## Task statement
Reproduce the records word for word, everything from the line containing "Identify the location" down to the end of the records, both ends included. Leave the pictures out of your answer.

## Provided entries
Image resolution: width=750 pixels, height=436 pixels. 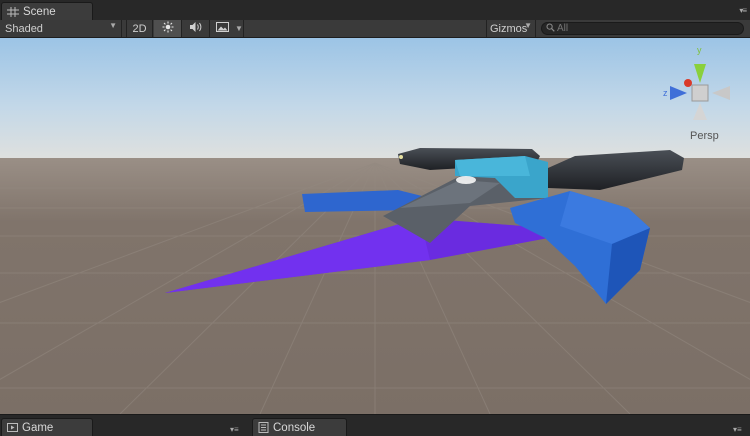 I want to click on game-tab-menu-icon: ▾≡, so click(x=234, y=430).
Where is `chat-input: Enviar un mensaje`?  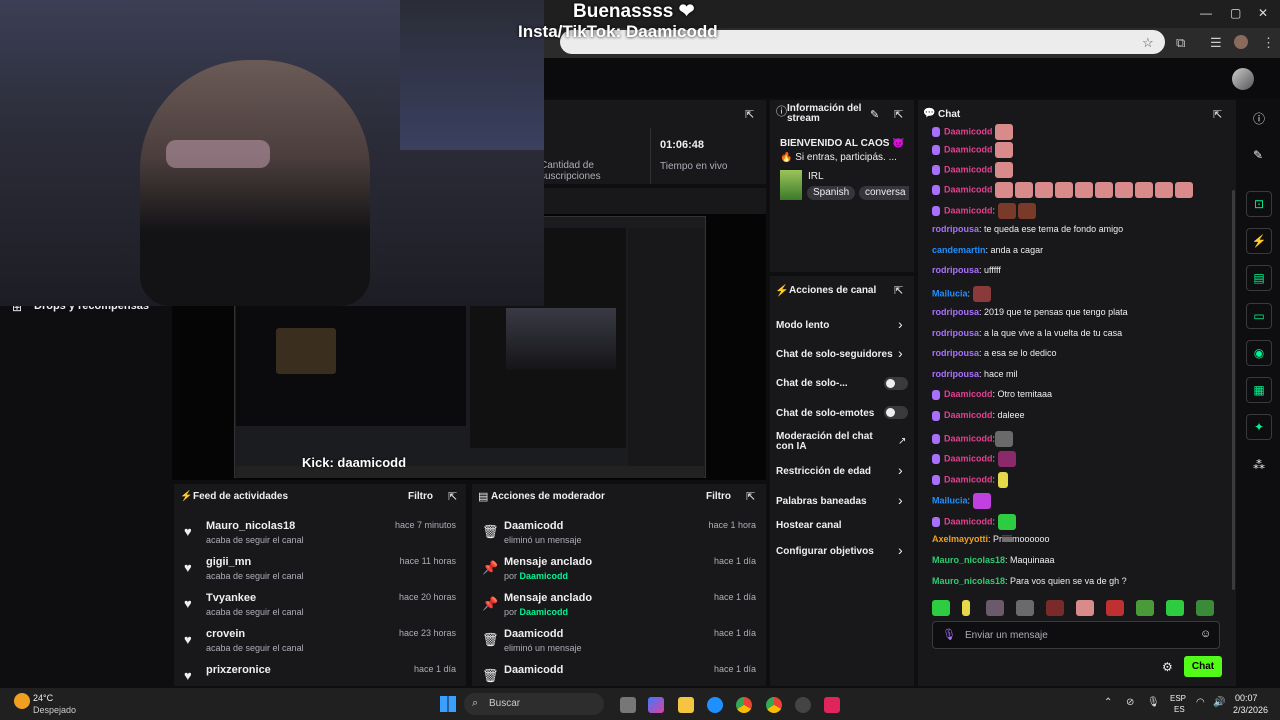 chat-input: Enviar un mensaje is located at coordinates (1006, 636).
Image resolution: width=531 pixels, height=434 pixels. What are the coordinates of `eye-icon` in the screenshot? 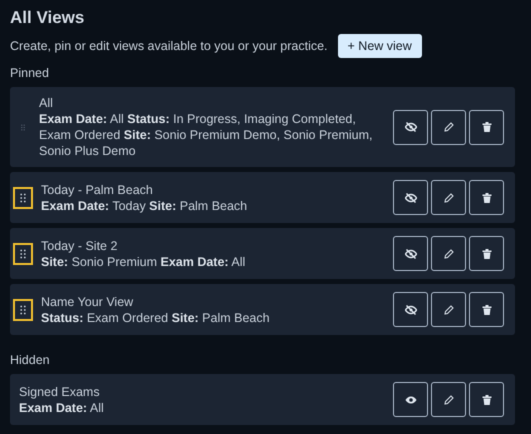 It's located at (410, 400).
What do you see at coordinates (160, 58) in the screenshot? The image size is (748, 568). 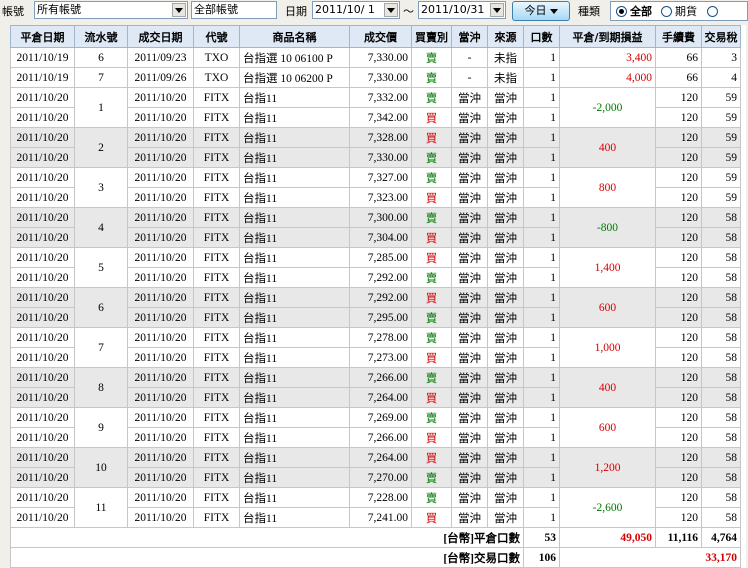 I see `trade-date-cell: 2011/09/23` at bounding box center [160, 58].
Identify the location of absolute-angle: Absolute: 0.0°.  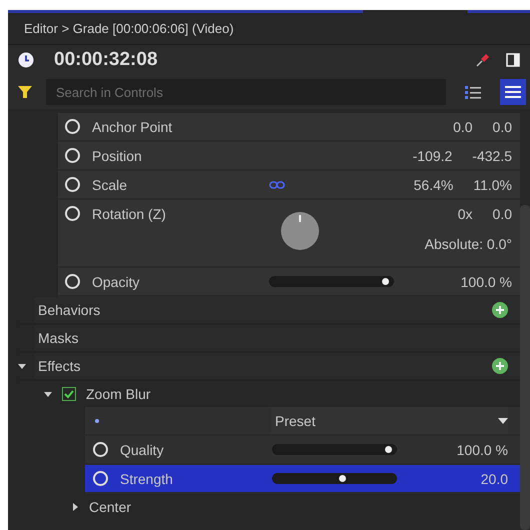
(468, 244).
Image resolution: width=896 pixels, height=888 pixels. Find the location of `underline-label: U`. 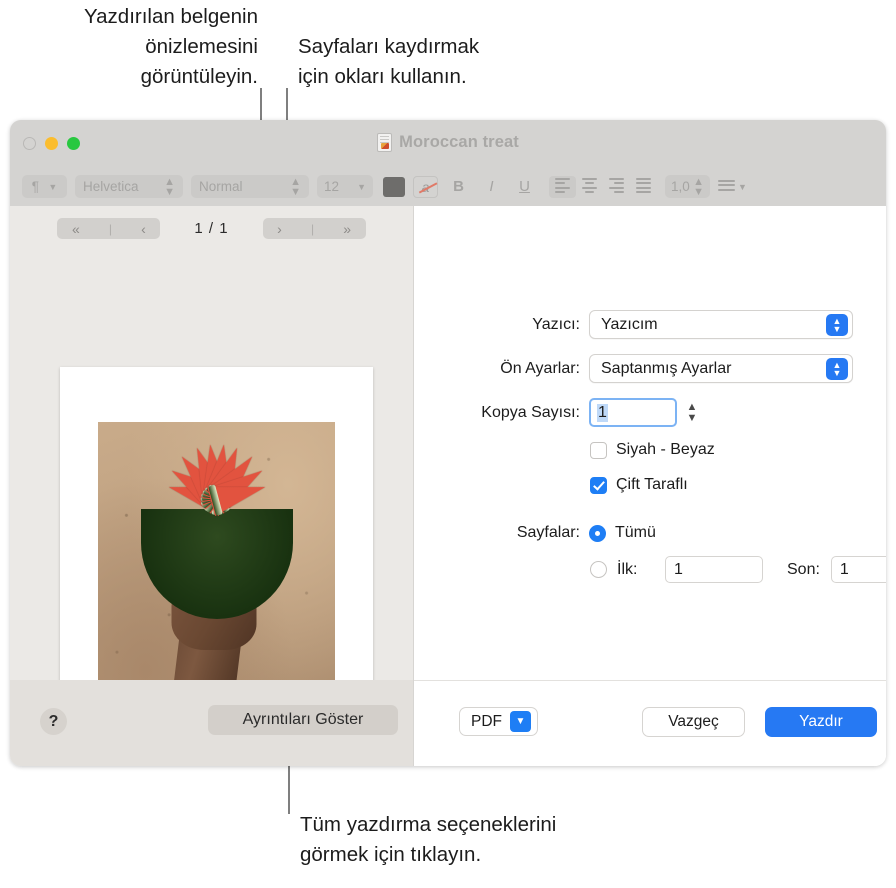

underline-label: U is located at coordinates (524, 186).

## Response to this exercise
Identify the location of absolute-angle: Absolute: 0.0°.  
(468, 244).
Image resolution: width=896 pixels, height=888 pixels. Find the location of `underline-label: U`. 

underline-label: U is located at coordinates (524, 186).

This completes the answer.